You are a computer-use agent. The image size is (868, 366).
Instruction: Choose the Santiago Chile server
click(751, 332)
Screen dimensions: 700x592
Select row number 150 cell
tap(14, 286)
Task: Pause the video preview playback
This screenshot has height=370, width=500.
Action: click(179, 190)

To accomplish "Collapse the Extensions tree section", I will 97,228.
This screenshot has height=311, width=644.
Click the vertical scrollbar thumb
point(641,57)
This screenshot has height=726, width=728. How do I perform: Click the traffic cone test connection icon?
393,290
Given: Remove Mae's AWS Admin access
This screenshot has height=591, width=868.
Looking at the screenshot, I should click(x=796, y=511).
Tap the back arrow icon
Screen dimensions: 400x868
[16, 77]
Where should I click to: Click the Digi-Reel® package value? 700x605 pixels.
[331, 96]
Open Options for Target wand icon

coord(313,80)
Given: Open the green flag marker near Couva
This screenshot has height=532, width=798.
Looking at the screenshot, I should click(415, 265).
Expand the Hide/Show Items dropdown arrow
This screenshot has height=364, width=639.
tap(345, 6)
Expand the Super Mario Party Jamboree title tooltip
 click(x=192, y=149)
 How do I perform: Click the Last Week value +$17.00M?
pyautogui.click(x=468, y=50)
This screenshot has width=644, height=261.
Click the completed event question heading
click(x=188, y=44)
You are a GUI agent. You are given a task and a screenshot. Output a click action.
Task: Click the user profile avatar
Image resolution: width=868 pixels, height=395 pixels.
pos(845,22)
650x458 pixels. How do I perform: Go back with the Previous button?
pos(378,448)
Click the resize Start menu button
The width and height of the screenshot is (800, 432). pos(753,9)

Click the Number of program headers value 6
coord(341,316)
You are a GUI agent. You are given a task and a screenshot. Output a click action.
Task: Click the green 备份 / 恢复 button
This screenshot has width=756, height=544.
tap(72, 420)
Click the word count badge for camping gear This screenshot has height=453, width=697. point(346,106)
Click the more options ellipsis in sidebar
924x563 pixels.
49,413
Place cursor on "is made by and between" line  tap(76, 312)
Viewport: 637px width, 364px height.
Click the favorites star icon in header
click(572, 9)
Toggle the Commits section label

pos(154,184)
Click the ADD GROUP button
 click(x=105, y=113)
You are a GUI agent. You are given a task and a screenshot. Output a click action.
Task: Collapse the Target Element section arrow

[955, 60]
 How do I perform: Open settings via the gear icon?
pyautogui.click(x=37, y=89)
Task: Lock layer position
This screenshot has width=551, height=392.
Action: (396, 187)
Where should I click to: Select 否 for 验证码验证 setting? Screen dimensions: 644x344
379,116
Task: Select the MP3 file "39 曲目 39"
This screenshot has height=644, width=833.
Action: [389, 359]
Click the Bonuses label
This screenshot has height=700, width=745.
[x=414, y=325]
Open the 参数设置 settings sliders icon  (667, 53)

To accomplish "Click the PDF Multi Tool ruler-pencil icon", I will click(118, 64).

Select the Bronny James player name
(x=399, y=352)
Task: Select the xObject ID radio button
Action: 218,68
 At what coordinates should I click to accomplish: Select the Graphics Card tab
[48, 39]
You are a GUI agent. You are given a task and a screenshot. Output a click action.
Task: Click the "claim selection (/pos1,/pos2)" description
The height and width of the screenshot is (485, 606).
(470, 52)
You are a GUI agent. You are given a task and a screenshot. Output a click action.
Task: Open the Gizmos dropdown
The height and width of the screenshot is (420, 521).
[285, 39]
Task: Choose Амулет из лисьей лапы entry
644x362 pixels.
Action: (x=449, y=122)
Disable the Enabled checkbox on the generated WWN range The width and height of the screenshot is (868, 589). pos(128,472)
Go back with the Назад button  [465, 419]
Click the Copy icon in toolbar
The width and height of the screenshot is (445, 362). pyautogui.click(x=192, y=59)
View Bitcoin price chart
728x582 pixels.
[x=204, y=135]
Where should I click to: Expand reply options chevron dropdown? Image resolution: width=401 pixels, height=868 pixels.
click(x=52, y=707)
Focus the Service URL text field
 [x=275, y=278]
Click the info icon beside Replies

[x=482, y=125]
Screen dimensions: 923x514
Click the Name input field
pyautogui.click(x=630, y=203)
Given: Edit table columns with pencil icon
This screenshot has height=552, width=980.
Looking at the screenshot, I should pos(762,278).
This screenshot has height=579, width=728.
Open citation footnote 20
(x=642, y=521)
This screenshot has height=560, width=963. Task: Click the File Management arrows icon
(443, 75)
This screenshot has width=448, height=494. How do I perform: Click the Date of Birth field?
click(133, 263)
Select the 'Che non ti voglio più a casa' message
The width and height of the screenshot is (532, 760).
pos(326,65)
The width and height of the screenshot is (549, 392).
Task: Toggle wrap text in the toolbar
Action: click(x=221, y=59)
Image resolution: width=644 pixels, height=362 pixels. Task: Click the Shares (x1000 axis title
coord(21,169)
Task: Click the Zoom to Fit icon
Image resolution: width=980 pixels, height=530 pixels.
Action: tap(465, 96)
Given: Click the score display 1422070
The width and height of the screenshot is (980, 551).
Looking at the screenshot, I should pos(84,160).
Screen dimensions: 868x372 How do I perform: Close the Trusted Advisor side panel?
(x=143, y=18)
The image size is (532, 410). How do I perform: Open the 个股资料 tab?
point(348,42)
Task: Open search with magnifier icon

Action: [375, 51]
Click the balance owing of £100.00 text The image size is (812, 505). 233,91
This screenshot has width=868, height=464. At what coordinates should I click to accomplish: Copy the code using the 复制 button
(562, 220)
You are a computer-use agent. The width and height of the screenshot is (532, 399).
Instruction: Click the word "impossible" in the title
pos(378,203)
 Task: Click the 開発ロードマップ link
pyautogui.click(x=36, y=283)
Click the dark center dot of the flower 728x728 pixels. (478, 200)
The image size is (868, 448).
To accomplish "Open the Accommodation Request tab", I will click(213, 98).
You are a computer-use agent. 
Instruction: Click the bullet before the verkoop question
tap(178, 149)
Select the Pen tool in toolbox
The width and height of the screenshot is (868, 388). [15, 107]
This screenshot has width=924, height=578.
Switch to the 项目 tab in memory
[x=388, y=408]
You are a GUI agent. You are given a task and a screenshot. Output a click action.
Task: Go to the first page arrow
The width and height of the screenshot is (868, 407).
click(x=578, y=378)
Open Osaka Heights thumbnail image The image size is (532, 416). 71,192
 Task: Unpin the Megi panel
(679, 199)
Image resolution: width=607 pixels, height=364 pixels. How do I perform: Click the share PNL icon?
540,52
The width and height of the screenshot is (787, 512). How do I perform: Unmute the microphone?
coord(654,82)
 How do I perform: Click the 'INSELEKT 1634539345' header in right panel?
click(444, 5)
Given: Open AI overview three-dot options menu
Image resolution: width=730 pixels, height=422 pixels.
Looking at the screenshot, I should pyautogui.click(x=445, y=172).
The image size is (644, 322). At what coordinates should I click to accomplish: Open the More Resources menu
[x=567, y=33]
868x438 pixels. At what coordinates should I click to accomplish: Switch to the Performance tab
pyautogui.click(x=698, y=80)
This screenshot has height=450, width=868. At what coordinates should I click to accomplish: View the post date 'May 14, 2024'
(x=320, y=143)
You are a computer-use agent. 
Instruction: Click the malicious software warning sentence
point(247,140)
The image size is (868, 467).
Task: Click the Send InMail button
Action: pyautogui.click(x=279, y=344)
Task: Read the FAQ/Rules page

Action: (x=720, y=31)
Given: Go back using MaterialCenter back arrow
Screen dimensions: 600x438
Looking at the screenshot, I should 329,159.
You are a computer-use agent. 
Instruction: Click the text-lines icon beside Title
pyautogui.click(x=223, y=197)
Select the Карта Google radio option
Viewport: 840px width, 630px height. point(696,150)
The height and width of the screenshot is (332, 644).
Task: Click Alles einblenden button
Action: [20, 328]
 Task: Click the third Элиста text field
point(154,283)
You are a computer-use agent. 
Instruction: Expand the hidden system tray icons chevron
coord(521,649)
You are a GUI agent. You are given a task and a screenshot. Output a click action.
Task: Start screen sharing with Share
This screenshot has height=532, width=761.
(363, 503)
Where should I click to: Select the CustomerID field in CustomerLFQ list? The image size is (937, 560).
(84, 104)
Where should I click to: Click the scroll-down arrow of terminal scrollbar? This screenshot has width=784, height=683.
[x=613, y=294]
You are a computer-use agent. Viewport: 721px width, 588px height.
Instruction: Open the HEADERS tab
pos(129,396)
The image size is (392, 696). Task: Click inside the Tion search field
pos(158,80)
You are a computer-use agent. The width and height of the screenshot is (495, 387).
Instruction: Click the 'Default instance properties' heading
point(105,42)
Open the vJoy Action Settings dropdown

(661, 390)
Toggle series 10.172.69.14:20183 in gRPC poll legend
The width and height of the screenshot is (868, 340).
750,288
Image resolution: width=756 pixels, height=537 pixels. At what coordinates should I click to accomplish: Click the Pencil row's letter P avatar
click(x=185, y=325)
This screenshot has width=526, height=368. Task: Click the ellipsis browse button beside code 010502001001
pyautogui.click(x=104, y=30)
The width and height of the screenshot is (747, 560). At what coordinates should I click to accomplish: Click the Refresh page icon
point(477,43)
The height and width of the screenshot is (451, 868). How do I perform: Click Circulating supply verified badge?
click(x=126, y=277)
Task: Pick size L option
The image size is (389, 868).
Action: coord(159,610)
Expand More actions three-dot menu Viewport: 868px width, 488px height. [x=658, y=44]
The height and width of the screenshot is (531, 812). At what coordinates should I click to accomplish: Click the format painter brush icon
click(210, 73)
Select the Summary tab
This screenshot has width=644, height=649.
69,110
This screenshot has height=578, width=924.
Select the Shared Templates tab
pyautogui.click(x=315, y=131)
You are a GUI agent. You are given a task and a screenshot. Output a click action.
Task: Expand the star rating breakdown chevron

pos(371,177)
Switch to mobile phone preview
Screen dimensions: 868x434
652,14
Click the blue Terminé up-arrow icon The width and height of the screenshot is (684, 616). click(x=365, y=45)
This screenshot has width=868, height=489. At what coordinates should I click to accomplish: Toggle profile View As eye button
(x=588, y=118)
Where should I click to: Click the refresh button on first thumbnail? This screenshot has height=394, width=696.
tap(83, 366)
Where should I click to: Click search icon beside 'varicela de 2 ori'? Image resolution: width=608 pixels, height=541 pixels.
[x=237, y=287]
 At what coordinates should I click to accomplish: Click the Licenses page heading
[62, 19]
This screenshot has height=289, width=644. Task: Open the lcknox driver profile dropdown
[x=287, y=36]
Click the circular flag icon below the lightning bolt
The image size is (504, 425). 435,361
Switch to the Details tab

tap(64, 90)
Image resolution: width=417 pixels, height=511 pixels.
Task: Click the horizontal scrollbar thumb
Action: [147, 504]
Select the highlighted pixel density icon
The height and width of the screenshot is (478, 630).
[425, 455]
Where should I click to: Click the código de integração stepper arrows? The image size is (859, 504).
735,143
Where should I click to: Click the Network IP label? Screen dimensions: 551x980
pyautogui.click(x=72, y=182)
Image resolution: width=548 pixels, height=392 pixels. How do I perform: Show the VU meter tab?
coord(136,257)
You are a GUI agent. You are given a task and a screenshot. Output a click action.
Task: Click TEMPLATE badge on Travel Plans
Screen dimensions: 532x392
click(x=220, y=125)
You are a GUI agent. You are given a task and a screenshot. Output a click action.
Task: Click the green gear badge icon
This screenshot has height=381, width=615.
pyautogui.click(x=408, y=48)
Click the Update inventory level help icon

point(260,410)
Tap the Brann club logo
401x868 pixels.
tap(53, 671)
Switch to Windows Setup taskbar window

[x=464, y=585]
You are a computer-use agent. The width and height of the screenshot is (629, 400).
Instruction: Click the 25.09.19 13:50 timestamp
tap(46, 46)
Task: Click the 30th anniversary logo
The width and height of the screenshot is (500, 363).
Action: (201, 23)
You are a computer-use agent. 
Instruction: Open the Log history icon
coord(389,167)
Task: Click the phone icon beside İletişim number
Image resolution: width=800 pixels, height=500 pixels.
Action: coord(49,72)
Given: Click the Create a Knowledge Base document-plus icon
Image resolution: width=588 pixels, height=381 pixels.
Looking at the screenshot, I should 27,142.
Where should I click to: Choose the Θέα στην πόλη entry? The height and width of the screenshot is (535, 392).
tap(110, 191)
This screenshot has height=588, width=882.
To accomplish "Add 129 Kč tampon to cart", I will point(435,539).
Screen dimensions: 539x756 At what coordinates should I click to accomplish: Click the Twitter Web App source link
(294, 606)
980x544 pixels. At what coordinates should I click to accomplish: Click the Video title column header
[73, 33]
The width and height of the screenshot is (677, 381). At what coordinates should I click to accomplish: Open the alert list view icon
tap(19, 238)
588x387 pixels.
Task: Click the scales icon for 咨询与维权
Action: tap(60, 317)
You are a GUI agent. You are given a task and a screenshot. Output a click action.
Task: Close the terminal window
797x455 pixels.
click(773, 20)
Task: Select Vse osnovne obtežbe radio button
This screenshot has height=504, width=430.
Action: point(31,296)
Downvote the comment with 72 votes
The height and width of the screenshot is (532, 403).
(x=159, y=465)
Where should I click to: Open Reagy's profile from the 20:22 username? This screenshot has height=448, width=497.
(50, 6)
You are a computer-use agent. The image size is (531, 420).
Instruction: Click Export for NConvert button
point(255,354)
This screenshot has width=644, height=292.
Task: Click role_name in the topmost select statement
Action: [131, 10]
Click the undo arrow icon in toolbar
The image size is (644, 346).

━━━━━━━━━━

TASK DESCRIPTION — Nothing but a number is wanted here: the count of lines in the listing with the word "will".

WORKED SOLUTION — 4